If automobile manufacturers had magic wands, they probably would wave them to simultaneously increase a car’s fuel efficiency and reduce its engine emissions. That would be a welcome trick because improving one often comes at the expense of the other.

No one was handing out magic wands at the 7th International Chemical Congress of Pacific Basin Societies, or Pacifichem, in Honolulu. But on Tuesday at a symposium focusing on automobile emissions cleanup, Haris Buwono, a graduate student working with Masato Machida of Kumamoto University, described a catalytic “magic trick” that could help carmakers sidestep the trade-off between fuel efficiency and emissions.

Burning gasoline in excess oxygen can boost fuel efficiency compared with burning stoichiometric mixtures of oxygen and fuel. But in the excess-oxygen condition, which is known as lean-burn because the air-to-fuel ratio is lean in fuel, today’s catalytic converters struggle to scrub nitrogen oxides (NO_x) from the exhaust. So automakers design gasoline engines to operate near stoichiometry to reduce emissions of NO_x, which are involved in reactions that produce ozone and smog in the atmosphere.

Machida reported that rhodium nanoparticles, the main catalytically active material in modern catalytic converters, can do a better job tackling NO_x under lean conditions if the catalyst support is tailored for the job.

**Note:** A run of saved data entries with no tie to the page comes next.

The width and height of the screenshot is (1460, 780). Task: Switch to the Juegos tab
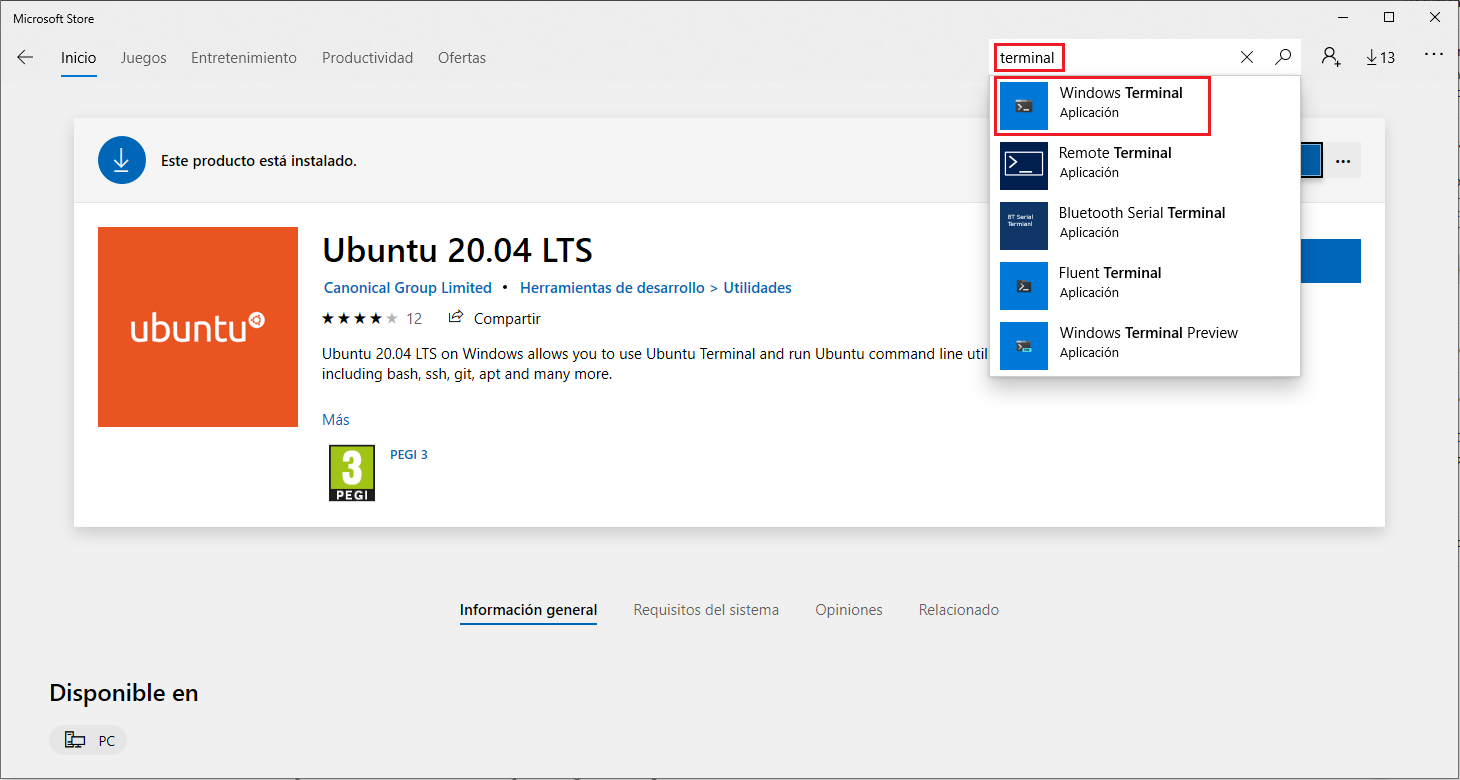143,58
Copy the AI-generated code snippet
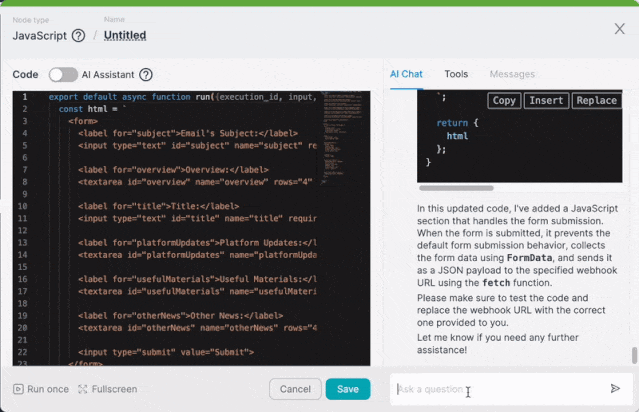Screen dimensions: 639x412 coord(505,100)
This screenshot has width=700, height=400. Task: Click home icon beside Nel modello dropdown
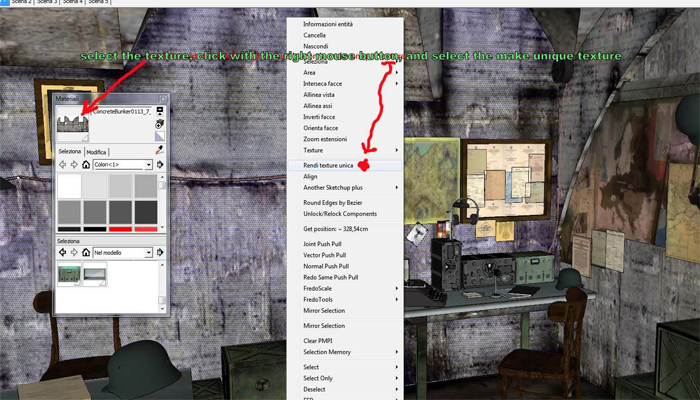86,253
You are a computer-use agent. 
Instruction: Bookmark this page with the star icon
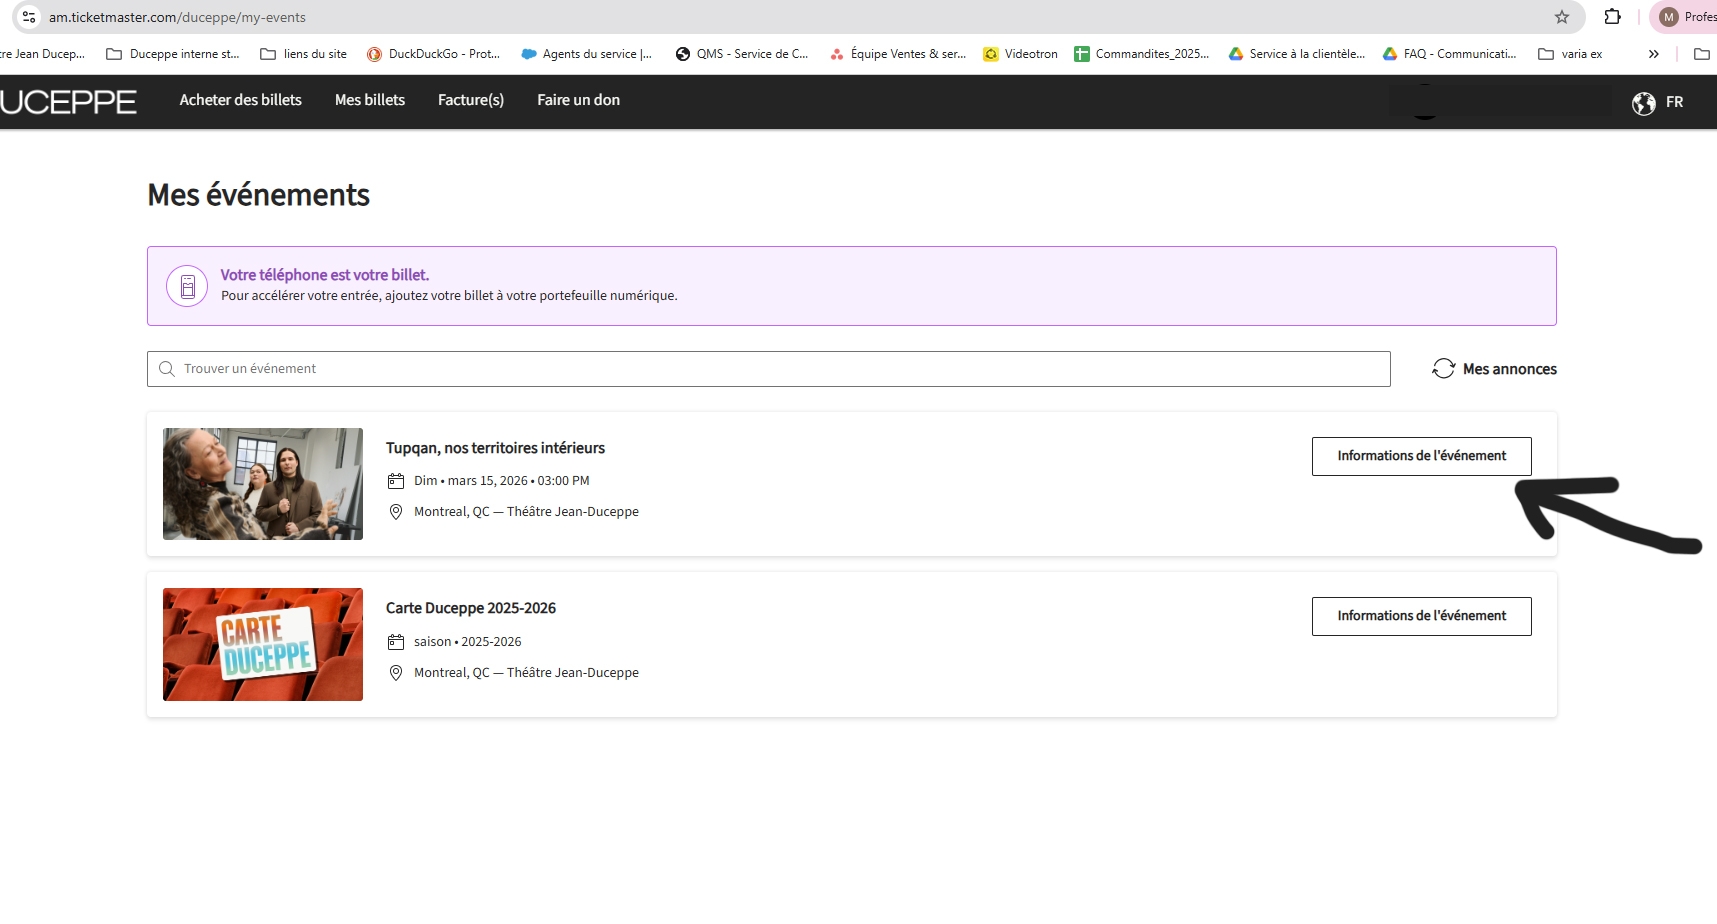1561,17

Working with Yuki Nagao, a catalyst specialist with Mitsui Mining & Smelting, and others, Machida prepared rhodium catalysts supported on a series of phosphates including ZrP₂O₇, LaPO₄, AlPO₄, and YPO₄. The team tested these supported particles on various mixtures of NO, CO, propene, oxygen, and other gases, which they tailored to simulate exhaust gas mixtures corresponding to a range of air-to-fuel ratios.

Zirconium phosphate showed other promising features as a catalyst support. For example, Machida and coworkers found that excess oxygen readily oxidizes rhodium supported on ZrO₂ to Rh₂O₃, a material with relatively low catalytic activity. When supported on ZrP₂O₇, however, rhodium resists that type of deactivation.

The researchers found that as the air-to-fuel ratio increased above stoichiometry, all of the phosphate-supported rhodium catalysts did a better job of scrubbing NO_x than Rh/ZrO₂, the conventional catalyst. Rh/ZrP₂O₇ worked best, removing about 35% more NO_x than Rh/ZrO₂ at fuel-to-air ratios slightly higher than stoichiometric (ACS Catal. 2015, DOI: 10.1021/cs5020157).

In addition, propene, an exhaust component resulting from incomplete fuel combustion, forms a reactive aldehyde on Rh/ZrP₂O₇. On ZrO₂ it forms a less active carboxylate compound. The aldehyde helps clean up exhaust because it strips oxygen from NO_x. That process reduces NO_x to N₂ and oxidizes the aldehyde to CO₂ and water.

The results are clear, says Seoul National University’s Do Heui Kim, an emissions catalysis specialist: ZrP₂O₇-supported rhodium enhances removal of NO_x from lean-burn exhaust. Kim adds that in addition to studying catalysts in powdered form, the researchers also anchored them on the same type of porous ceramic honeycomb-like brick found in automobiles everywhere. Testing the catalysts under these real-world conditions makes it much easier to translate the results to practical applications, he says.